TEXTO DO DOCUMENTO:

== == ==

Simmons o repreendeu pela postura. Frehley insistiu para tocar logo, dizendo: “mas você não quer rock?”. E tome rock. A performance daquele doidão o colocou na banda, que se tornaria o Kiss e teria até mesmo o logotipo desenhado por ele.
Por decisões equivocadas e também azar, o Kiss levou um tempo para estourar. Só rolou no fim de 1975, com seu quarto lançamento: o álbum ao vivo — que de “ao vivo” tem pouco — Alive!, uma demonstração pura da genialidade de Frehley.
Ouça o caos controlado de seus solos em “Deuce”. Os bends precisos em “Strutter”. O crescimento conforme o desenrolar em “Got to Choose”. O groove inimitável de “Parasite”, tanto no riff principal quanto nos solos. A arrasadora performance na jam final de “She”. O solo conclusivo épico de “Black Diamond”. Até em “Rock and Roll All Nite”, que se transformaria em hit — e em clássico —, ele deu um jeito de enfiar um solo curto, mas preciso, já que a gravação em estúdio não lhe dava esse espaço.

== == ==

DADOS EXIBIDOS:
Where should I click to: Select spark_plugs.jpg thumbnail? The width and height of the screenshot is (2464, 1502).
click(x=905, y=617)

== == ==

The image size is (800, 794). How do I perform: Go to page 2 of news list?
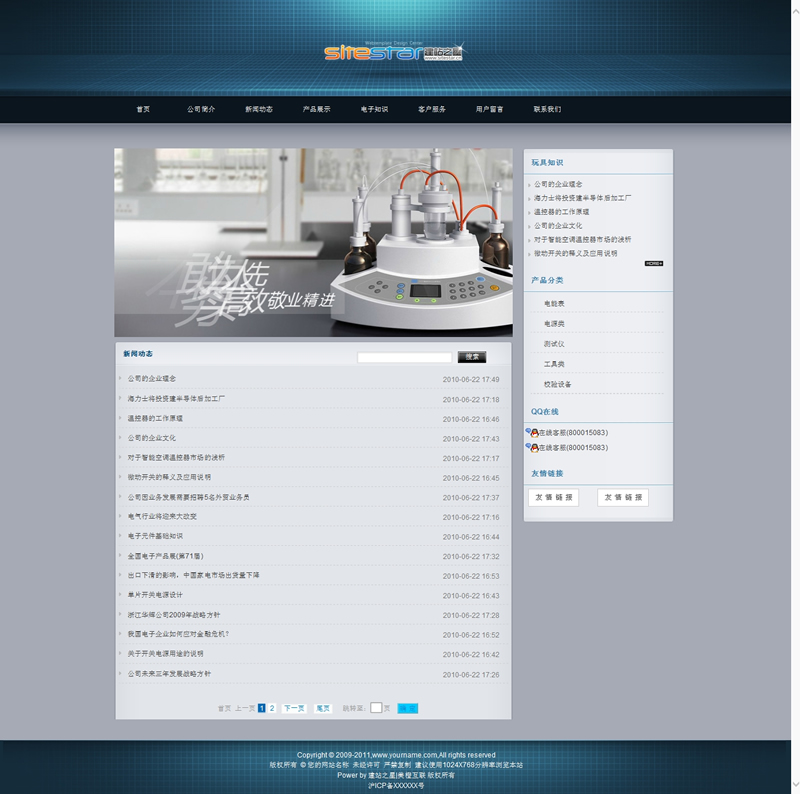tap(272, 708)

== == ==

TAREFA CURTA:
Escreva a continuação do texto sobre Frehley e o Kiss a partir da última frase apresentada.

RESPOSTA:
https://www.youtube.com/watch?v=videoseries
Com a palavra, justamente Simmons, um de seus maiores críticos, à Guitar World:
“Ele sabia das coisas. Quando ele se importava — durante os três primeiros discos, eu diria —, ele era ótimo. Dava até para cantar aqueles solos dele. Era como ópera. A integridade de seu estilo era instantaneamente reconhecível. Assim que ele tocava, você sabia que era ele. Este é provavelmente o melhor elogio que você pode fazer a um guitarrista.”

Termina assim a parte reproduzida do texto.